Various studies showed the effect of anxiety and depression on the outcomes of rotator cuff repair surgery [33–35]. Lau et al. aimed to evaluate the effect of anxiety or depression on the ASES score [36]. They concluded that stronger feelings of anxiety or depression cause both lower preoperative and postoperative scores. However, it is correlated with better improvement from surgery. A systematic review conducted by Kennedy et al. to determine whether the patients with rotator cuff tear were affected by psychosocial factors [37]. For this purpose, they identified 980 articles. This study stated that psychosocial factors significantly affect the level of disability and preoperative pain [37]. Similarly, Cho et al suggested that the success of the rotator cuff surgery may improve health-related quality of life and psychological status [34].

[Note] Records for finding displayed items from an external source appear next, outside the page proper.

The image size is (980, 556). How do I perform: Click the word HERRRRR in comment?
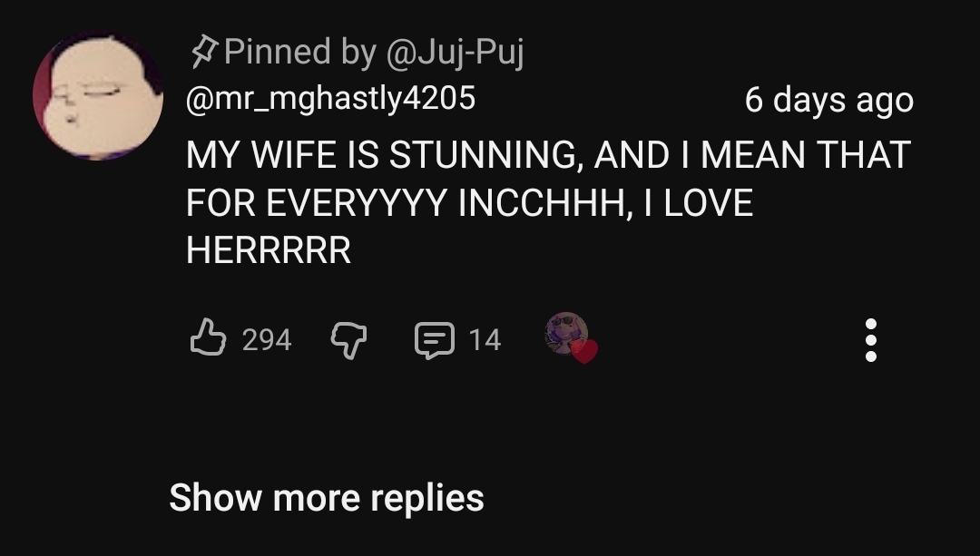269,251

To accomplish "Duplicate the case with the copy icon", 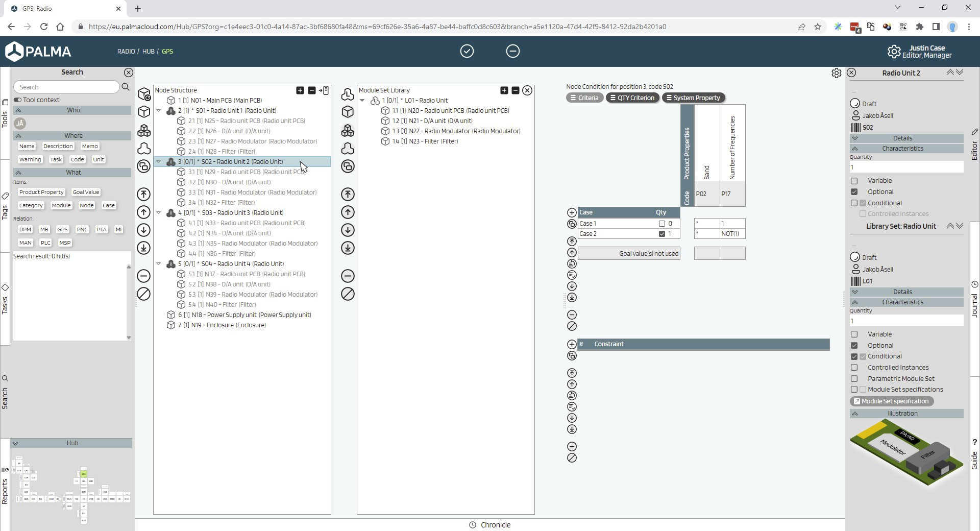I will [572, 224].
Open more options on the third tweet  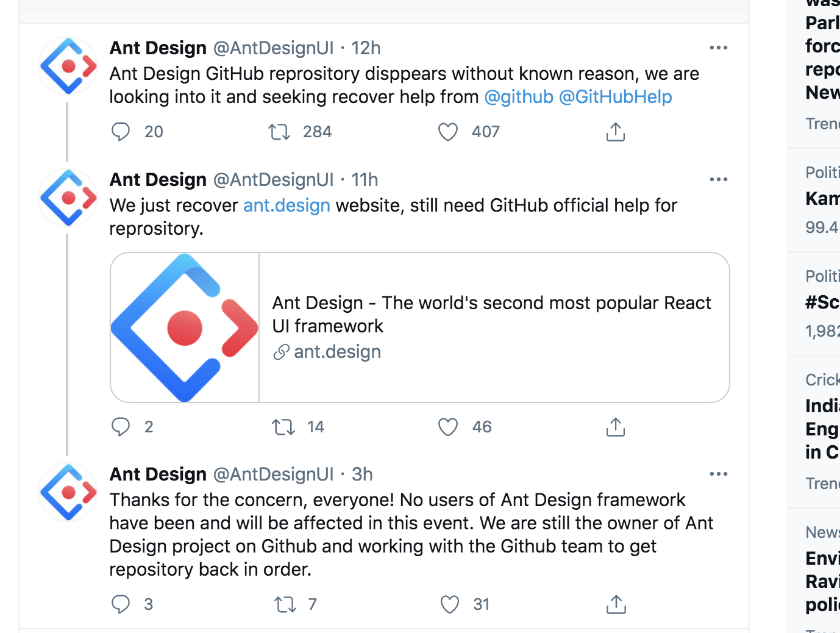click(x=719, y=473)
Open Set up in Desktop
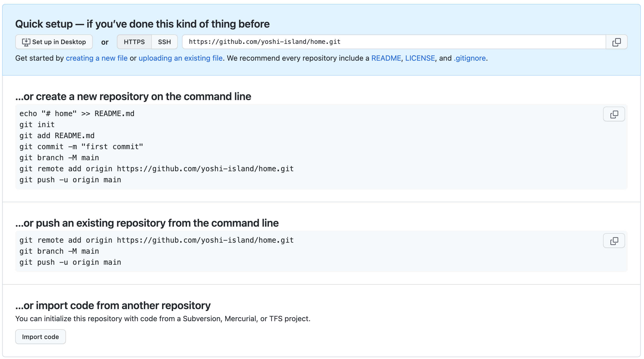The width and height of the screenshot is (644, 359). tap(54, 42)
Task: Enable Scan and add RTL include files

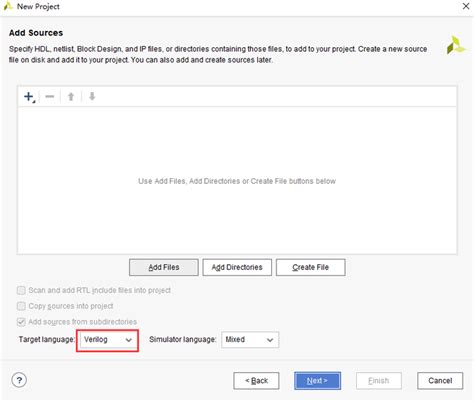Action: click(21, 290)
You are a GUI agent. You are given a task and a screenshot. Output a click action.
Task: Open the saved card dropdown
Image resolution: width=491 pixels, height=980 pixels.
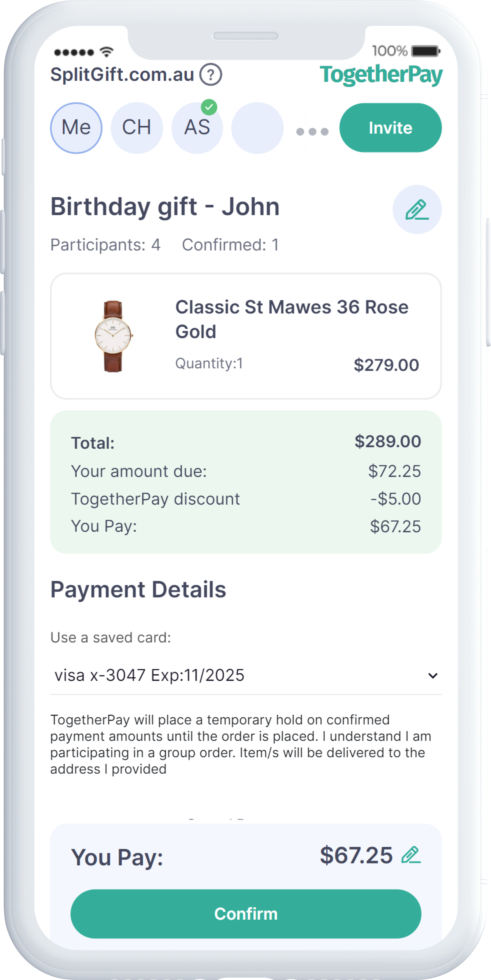click(x=246, y=675)
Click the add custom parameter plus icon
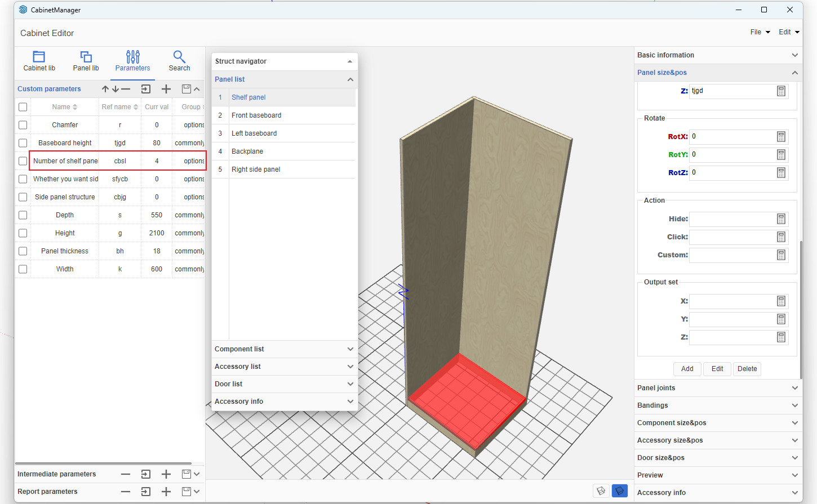Image resolution: width=817 pixels, height=504 pixels. coord(166,89)
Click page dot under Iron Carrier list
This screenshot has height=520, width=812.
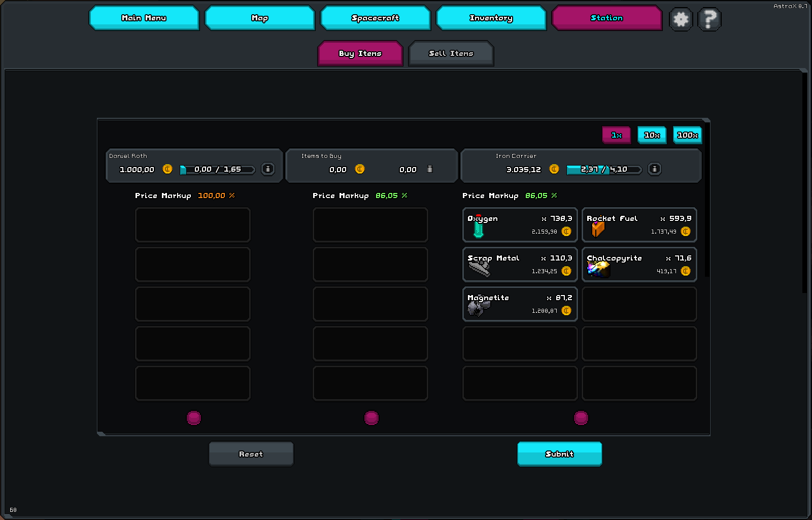click(x=581, y=418)
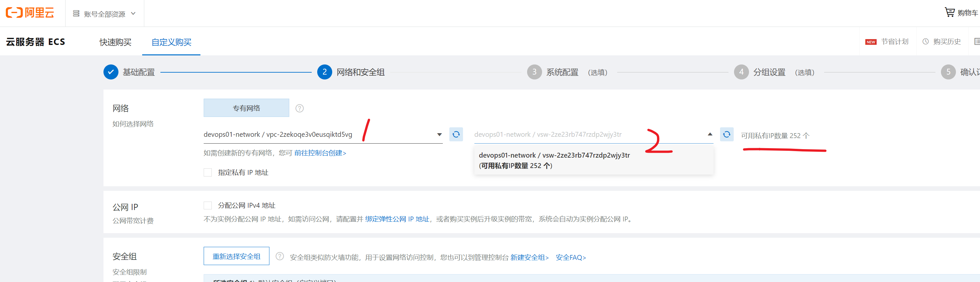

Limitations of the present study include lack of a control group, short follow-up time, and the limited number of the patients. Control group consisting of rotator cuff repair with biceps tenotomy or consequences of patients with Popeye deformity remains to be clarified and both are the subject of future studies. Our hypothesis was proven as the increase of both supination and elbow flexion strengths were observed at an early follow-up as 3 months.